## What the task asks
Line by line, return the data exactly as shown.

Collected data
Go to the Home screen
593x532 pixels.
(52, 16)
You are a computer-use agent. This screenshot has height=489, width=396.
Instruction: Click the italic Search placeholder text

## Answer to the exercise
Go to the Home screen
593x532 pixels.
(52, 16)
You are a computer-use agent. This screenshot has height=489, width=396.
Instruction: Click the italic Search placeholder text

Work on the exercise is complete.